Y todo por amor, como lo explica el mismo profeta: 
“Por amor a Sión no callaré, por amor de Jerusalén no descansaré, hasta que rompa la aurora de su justicia, y su salvación llamee como antorcha”. 
Este amor lo manifiesta Dios durante una temporada (Antiguo testamento) con un pueblo escogido por Él (Israel) hasta que, cuando llegó la “plenitud de los tiempos”, es decir, cuando a Dios le pareció bien, descubrió su amor a toda la humanidad encarnando a su Verbo a quien, hecho hombre, llamamos Jesucristo. 
Con la encarnación derrocha Dios todos los tesoros de su creatividad y amor infinitos. 
Todo esto lo manifiesta de manera especial a partir de Pentecostés. Desde entonces el Espíritu Santo derrama sus dones sobre la Iglesia, como nos refiere san Pablo en su carta los Corintios: 
“En cada uno se manifiesta el Espíritu para el bien común. Y así, uno recibe del Espíritu el hablar con sabiduría… hay quien recibe por el mismo Espíritu el don de la fe… y otro por el mismo Espíritu el don de curar… el mismo y único Espíritu obra todo esto repartiendo a cada uno en particular como a Él le parece”. 
De esta manera el Espíritu Santo va embelleciendo a la esposa que es la Iglesia para el encuentro con Dios, que es el esposo. 
El gran signo de este amor esponsal que Dios nos tiene lo presenta el Evangelio de san Juan. En él encontramos la tercera epifanía o manifestación de la que hemos hablado estos días: Los sabios de oriente, el bautismo de Jesús y la conversión del agua en vino. 
El milagro de hoy es el signo inicial del apostolado de Jesús y es tan maravilloso que el evangelista advierte: 
“Así en Caná de Galilea Jesús comenzó sus signos, manifestó su gloria, y creció la fe de sus discípulos en Él”. 
Conocemos muy bien el milagro: Es una fiesta matrimonial. Se acaba el vino. Esto podía avergonzar a los jóvenes esposos y a la familia. María lo advierte. Pide a Jesús y Jesús hace el milagro. 
En la sala del matrimonio queda la dulce voz de María que nos llega hasta hoy: 
“Hagan lo que Jesús les diga”. 
Buena enseñanza la de nuestra Madre María si queremos corresponder cada uno al amor esponsal que Dios nos tiene. 
De la mano de Benedicto XVI veamos algunos detalles de esta escena del Evangelio de san Juan. 
* Empecemos por la abundancia exuberante: Quinientos veinte litros de vino para un matrimonio de un pueblo chico en el que ya habían bebido… Es la generosidad de Dios. 

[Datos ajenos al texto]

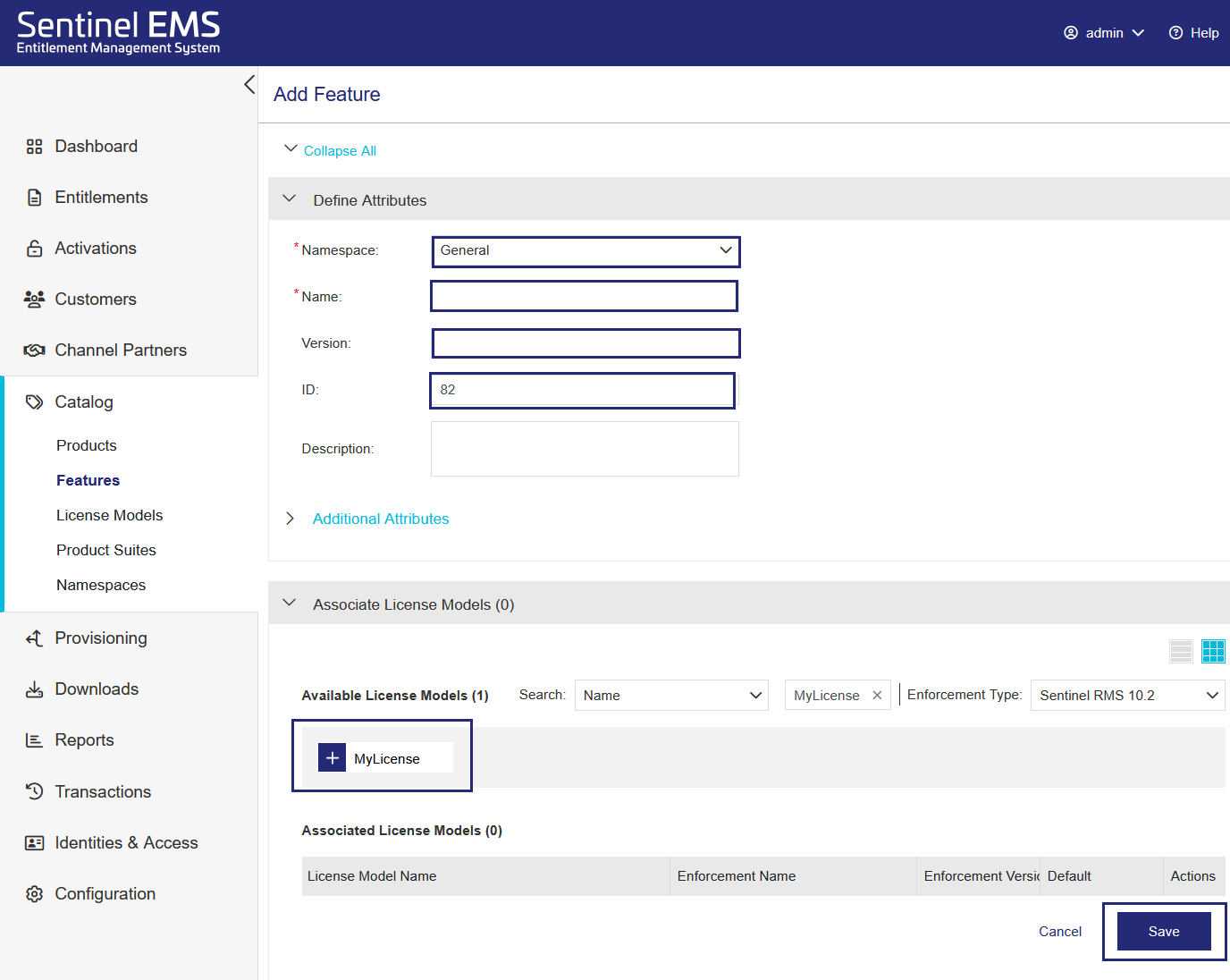The image size is (1230, 980).
Task: Open Transactions using its clock icon
Action: (x=34, y=791)
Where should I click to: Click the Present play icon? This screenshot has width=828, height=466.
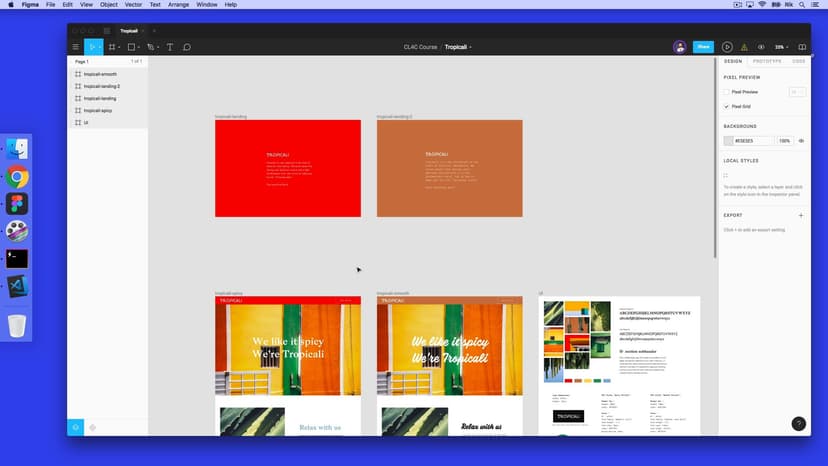[727, 47]
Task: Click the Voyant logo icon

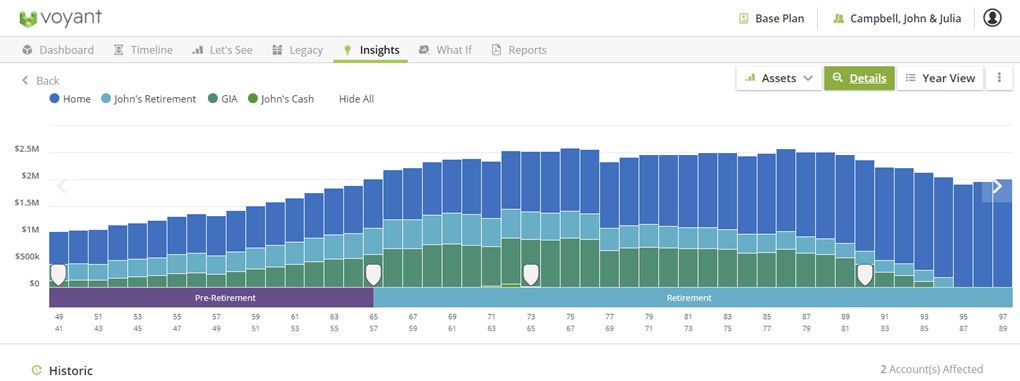Action: tap(28, 18)
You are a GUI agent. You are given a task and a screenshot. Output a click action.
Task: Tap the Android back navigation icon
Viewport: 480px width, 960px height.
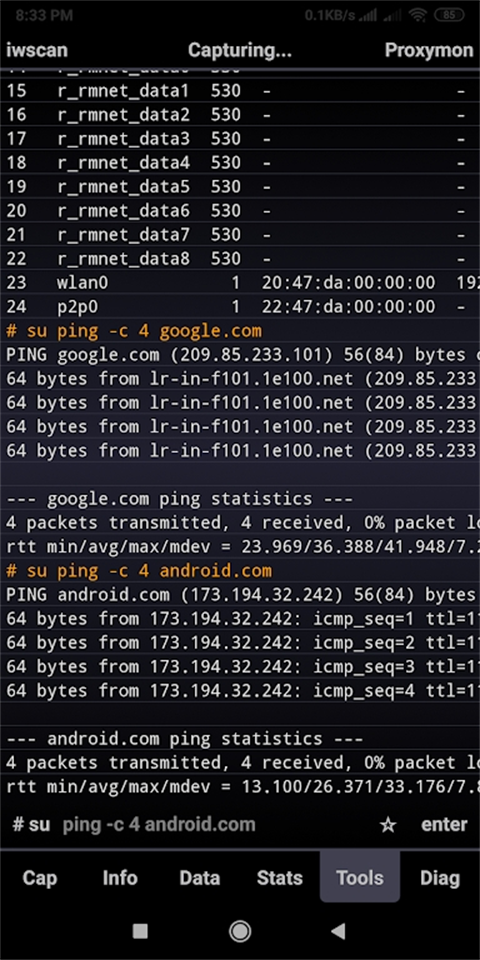(x=338, y=931)
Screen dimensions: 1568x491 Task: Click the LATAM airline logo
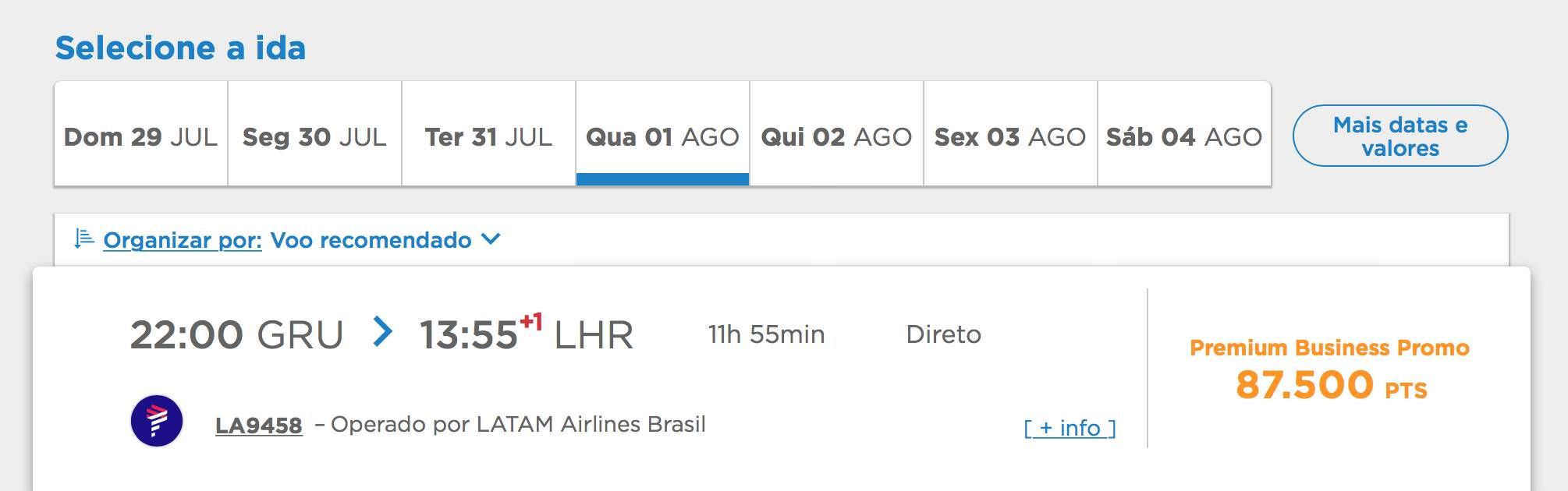pyautogui.click(x=157, y=421)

* El capítulo 2 con el que comienza el relato dice “a los tres había una boda en Caná de Galilea”. Esto nos puede llevar a completar nuestra meditación de hoy con los tres días de preparación a la teofanía de Dios en el Sinaí (“Al amanecer del tercer día”) y nos puede llevar también a los tres días que precedieron la resurrección de Jesús (“al tercer día resucitó de entre los muertos”). 

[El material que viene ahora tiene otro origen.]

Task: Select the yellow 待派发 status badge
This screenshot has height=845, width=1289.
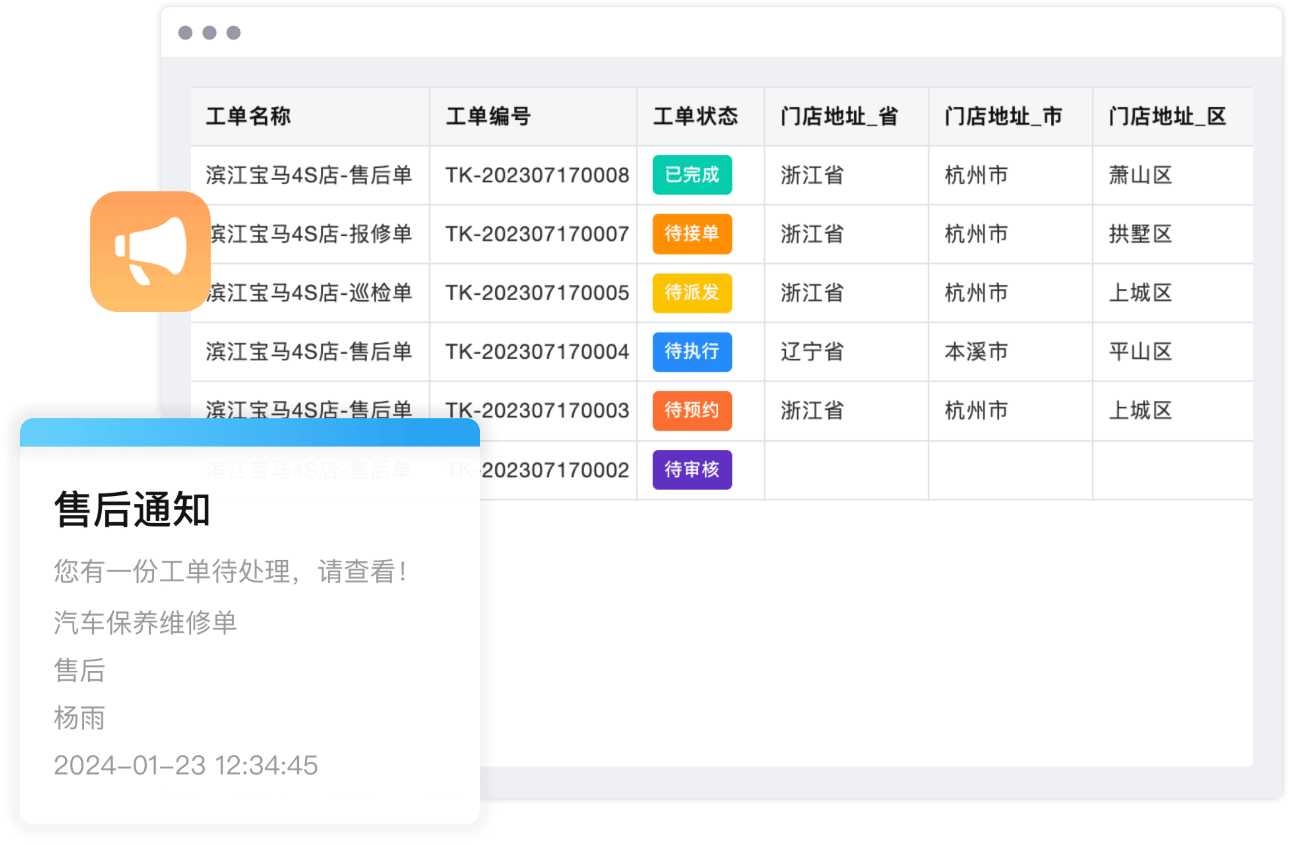Action: (x=692, y=293)
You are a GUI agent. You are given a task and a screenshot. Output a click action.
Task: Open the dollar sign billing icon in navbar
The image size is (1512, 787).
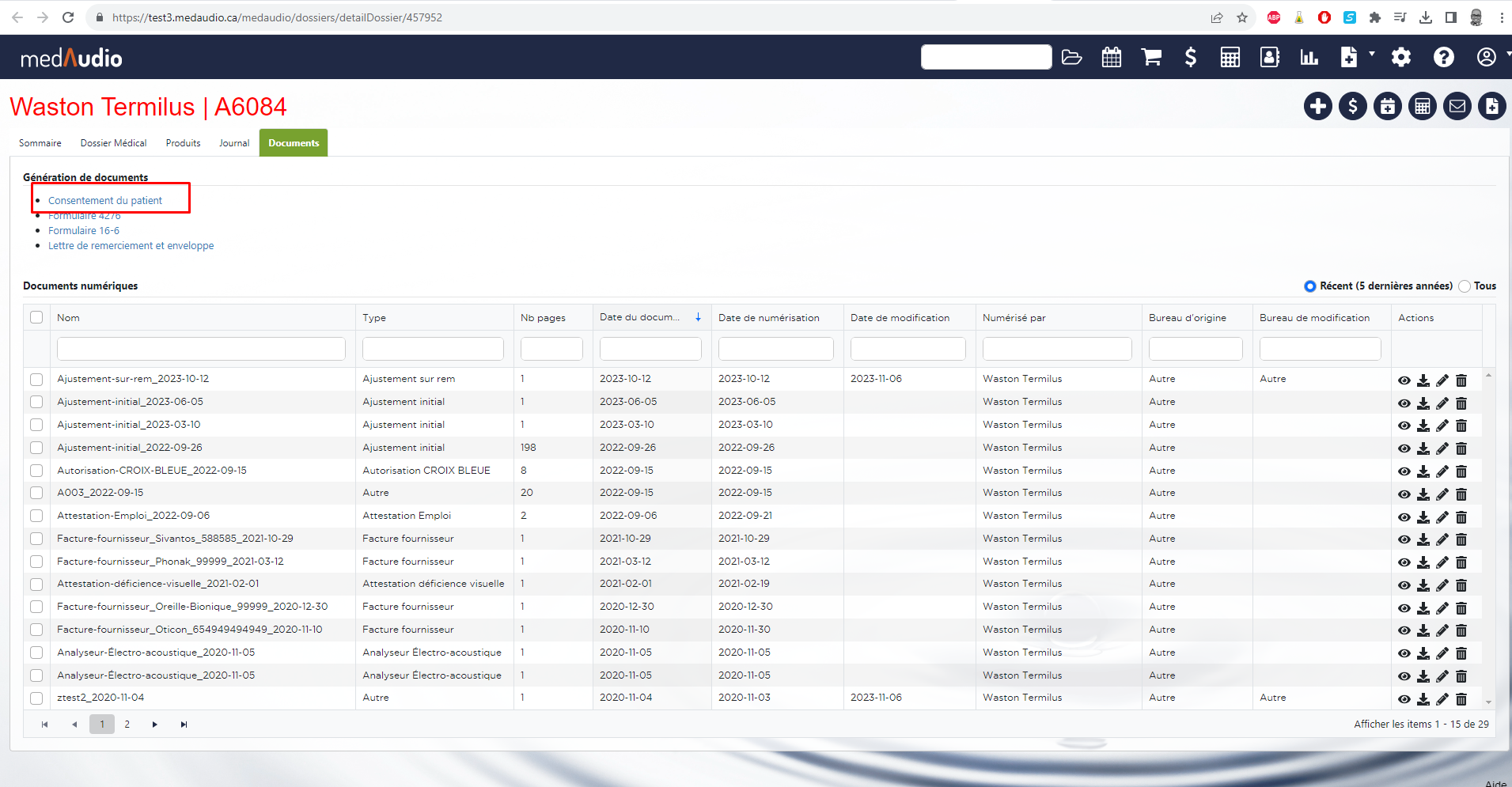[1190, 57]
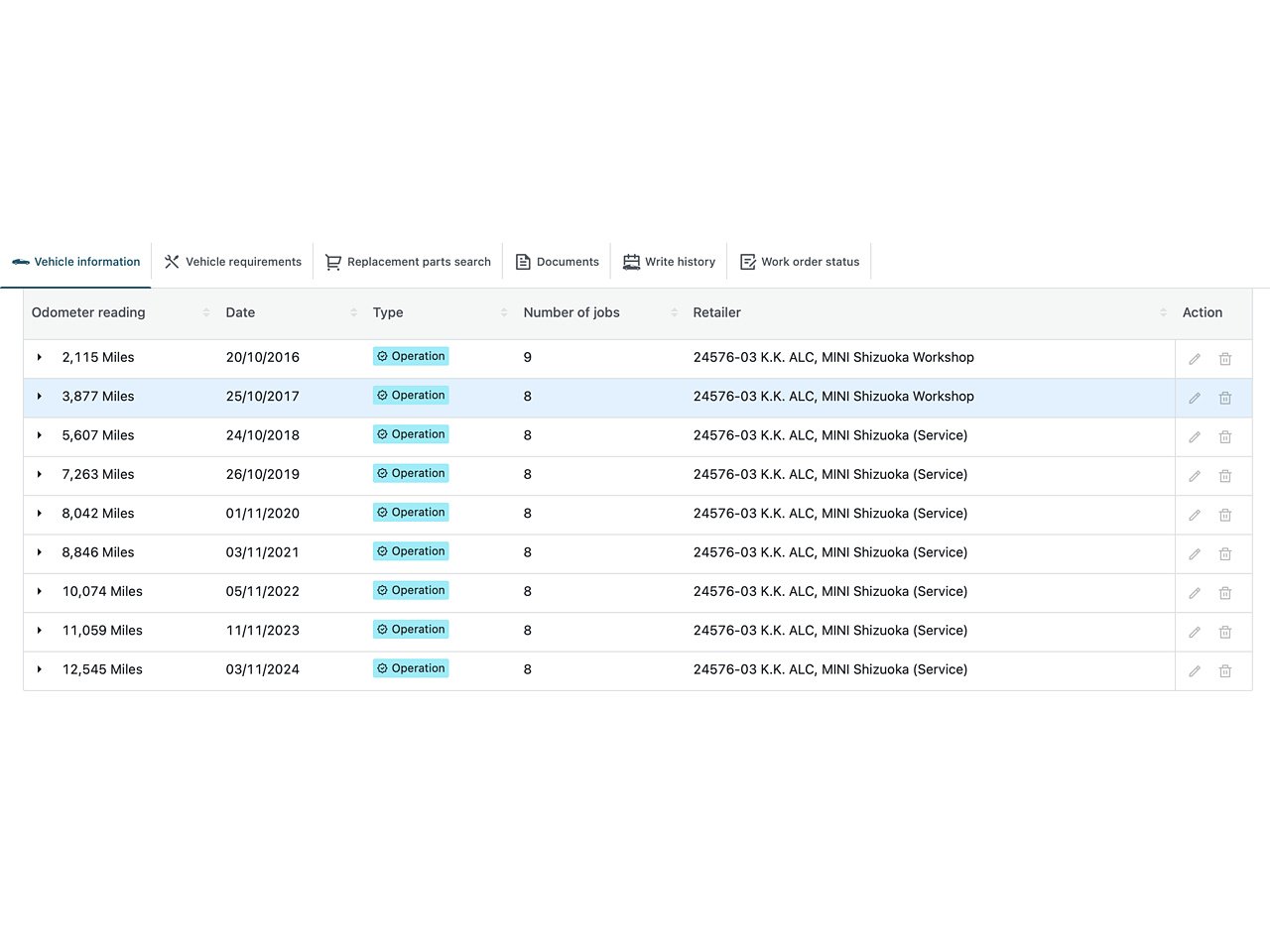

* Quizá lo más importante aquí es “no ha llegado mi hora”. Para Jesús “mi hora” es el designio del Padre sobre su vida. 
Se trata de la glorificación que el Padre le prepara con la cruz y la resurrección y también en su presencia universal a través de la Palabra y los sacramentos. 
La hora de Cristo comienza con la cruz; “cuando los corderos de Pascua son sacrificados, Jesús derrama su sangre como verdadero cordero que quita los pecados del mundo”. 

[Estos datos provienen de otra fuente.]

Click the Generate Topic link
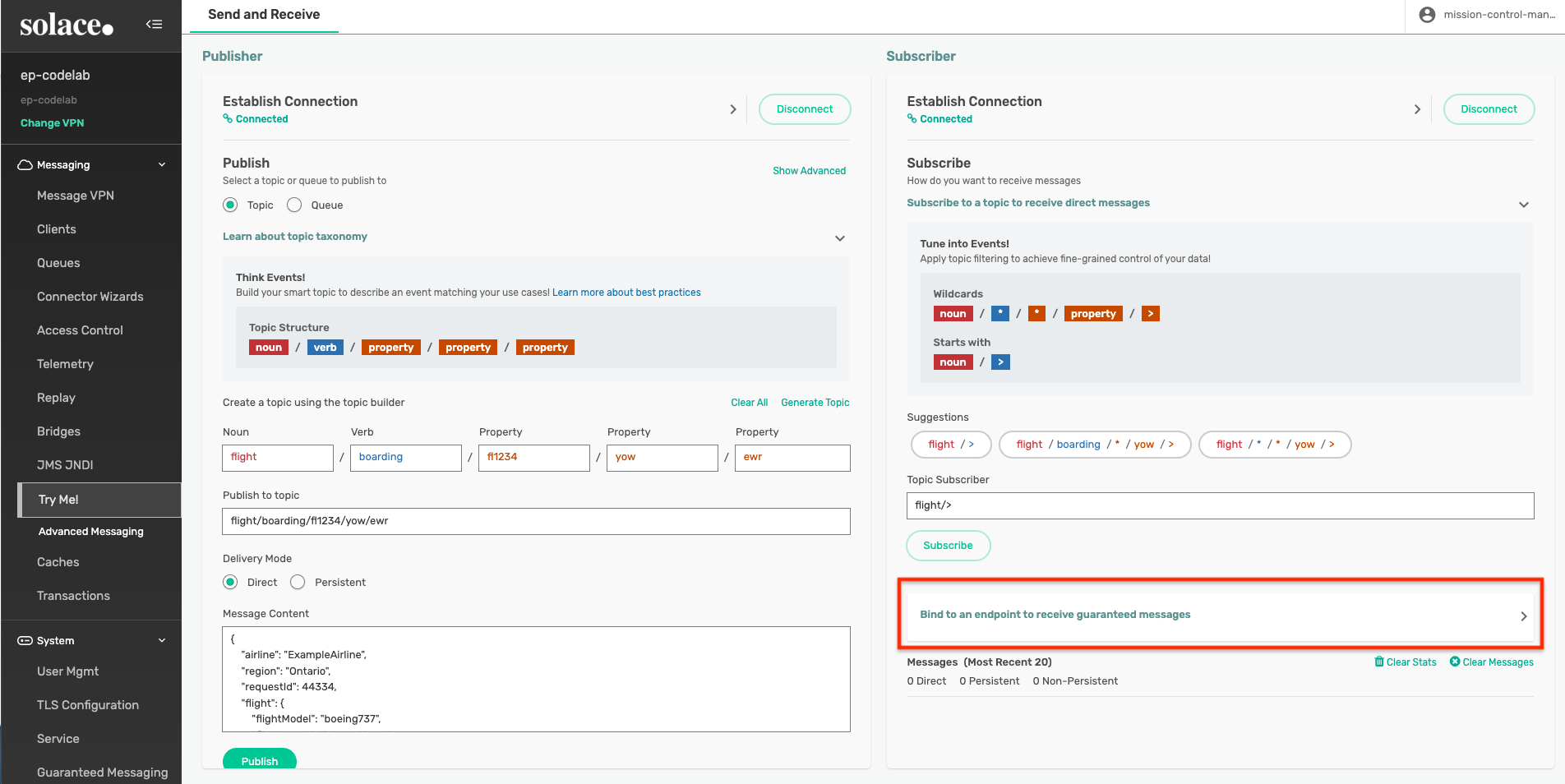[815, 403]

Sin embargo, Jesús tiene poder para adelantar su hora misteriosamente a través de los signos. 
Precisamente el milagro de Caná se caracteriza como una anticipación de su hora y está interiormente relacionada con ella. 
Quizá lo más hermoso de todo es la aplicación que hace el Papa cuando nos enseña que también hoy en la Iglesia ocurre esto mismo: ante la oración de la Iglesia, el Señor anticipa la segunda venida, celebrando su boda con nosotros, haciéndonos salir de nuestro tiempo y lanzándonos a aquella hora. 
Finalmente pensemos que también en nuestros días Jesús repite el milagro de convertir el vino en su sangre y darnos así su presencia y alimento. 
Éste sí es el vino que de verdad alegra el corazón del hombre, como dice la Escritura.